こころなしか、ほんのわずかに膨らみ具合が減ってるような気がする。
「食事と休憩料分は貰ってあるよ」
「あぅ…やっぱり、ですか……」
「はははっ、たとえ食い倒れても貰う物はきっちりと貰わないとね」
小銭の一枚や二枚を気にせずにはいられない性分から、財布を開いてみた。
…そこには記憶にある分よりも幾分か減っていた。
うん…わかっている……これは、ご飯の分と休憩した分が減ったのだ。
しかし…それがわかっていても自分の手で払ったわけじゃない金の分だけ生活の限界が目減りしたような気がして…すごく気が重かった。
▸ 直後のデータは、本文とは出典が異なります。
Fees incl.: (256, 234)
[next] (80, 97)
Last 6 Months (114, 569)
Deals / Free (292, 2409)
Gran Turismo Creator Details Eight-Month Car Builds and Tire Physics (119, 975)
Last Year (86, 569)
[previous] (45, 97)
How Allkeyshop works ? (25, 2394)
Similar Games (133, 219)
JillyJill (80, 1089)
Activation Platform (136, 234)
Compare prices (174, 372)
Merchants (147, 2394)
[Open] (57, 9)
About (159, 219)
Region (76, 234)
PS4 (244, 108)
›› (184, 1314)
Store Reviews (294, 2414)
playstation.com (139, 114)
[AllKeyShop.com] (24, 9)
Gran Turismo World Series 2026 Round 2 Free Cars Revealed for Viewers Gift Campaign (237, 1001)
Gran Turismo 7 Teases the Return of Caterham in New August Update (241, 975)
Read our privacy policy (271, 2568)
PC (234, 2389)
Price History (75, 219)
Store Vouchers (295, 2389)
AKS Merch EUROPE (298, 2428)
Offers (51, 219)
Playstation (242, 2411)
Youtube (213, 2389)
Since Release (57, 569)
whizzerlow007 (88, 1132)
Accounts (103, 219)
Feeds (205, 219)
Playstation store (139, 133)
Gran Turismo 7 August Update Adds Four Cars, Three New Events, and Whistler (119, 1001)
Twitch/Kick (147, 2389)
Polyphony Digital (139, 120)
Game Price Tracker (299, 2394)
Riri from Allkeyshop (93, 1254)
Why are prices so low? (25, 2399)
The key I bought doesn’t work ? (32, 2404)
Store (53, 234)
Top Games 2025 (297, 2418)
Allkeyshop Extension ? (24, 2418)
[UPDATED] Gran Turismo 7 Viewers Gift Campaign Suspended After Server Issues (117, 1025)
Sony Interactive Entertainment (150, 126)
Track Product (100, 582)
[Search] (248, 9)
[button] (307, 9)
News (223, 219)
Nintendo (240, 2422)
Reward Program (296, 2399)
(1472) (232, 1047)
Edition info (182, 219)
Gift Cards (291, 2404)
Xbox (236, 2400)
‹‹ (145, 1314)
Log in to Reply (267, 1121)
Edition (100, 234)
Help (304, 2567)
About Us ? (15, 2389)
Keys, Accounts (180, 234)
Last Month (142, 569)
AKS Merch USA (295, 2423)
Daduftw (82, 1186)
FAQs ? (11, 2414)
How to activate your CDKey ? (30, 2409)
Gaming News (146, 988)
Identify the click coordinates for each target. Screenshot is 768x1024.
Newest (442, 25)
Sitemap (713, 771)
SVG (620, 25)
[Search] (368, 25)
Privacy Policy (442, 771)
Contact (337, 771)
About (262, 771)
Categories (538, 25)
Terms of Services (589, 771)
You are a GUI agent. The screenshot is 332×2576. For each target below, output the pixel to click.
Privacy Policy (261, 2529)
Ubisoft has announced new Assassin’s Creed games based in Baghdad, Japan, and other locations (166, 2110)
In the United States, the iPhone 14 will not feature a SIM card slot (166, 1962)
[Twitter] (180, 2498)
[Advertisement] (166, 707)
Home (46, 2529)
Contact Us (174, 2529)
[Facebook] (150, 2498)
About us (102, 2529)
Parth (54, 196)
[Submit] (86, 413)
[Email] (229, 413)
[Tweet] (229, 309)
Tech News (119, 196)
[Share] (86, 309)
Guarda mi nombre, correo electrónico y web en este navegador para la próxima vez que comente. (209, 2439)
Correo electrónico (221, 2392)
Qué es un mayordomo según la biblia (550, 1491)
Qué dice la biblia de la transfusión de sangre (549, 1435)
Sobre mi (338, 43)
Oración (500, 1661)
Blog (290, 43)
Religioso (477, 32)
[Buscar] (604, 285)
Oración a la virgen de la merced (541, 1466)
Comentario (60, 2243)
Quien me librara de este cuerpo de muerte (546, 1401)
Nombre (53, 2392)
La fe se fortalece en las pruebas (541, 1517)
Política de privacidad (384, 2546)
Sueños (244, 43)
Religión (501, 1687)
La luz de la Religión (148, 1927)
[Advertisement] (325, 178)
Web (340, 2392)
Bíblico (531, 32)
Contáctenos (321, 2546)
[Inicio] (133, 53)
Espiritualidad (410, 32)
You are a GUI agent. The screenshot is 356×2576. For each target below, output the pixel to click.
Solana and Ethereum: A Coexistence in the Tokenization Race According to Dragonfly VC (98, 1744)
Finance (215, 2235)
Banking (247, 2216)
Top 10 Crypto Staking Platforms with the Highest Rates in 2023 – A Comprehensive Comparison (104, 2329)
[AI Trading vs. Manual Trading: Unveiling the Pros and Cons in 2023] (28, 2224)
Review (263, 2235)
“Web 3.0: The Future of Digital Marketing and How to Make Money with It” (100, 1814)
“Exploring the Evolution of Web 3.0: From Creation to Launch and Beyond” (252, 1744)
「まぁ、そう落ち込まないでくれ。 ファーン領領主様からの口利きという事で、良心的な料金で差し引いておいたよ」
「あ、そうなんですか。 よかった〜」
それは予定通りではありながらも朗報である。
ただでさえ商売道具と言える装備を売り払っていて、そこそこの量の食糧を無駄にしてしまったのだから、出来る事なら出費は抑えたかった所である。
貧乏臭い話だけど、得な事はなるべく取っておいて損はない。
ん?
んん? でも、待てよ…。
「……あれ? 僕、いつの間に言ってましたっけ…領主様の名前」
記憶に無い事柄に、何となく疑問に思って口にした。
確か…自分は諸々な理由から、デトワーズ皇国に入った。
けれど、最初に踏み行ったのは王都ではなく、その隣のファーン領だった。
そこで連行されてエンリコ・ヴェルター・ファーン領主に出会った。
そして、だ…とても有り難い事に彼の名前を出せば宿でお得にしてもらえる、というのは覚えている。
お得なのは大事な事だから覚えている。
はて……食べてすぐに食い倒れた(らしい)僕は、いつファーン領領主の名前を出していただろうか?
言ってない……ような気がする。
これは一体どういう事だろう?
ダンディーな店主はこれに表情を崩さずに、抑揚なく答えた。
「まぁ、別にいいんじゃないか? そんな細かい事は」
「う〜ん…」
何とも引っ掛かるような気がして、しばし考え込む。
このダンディーな店長の言い分の他に何かあるか、と思ったけど特に何も浮かばなかった。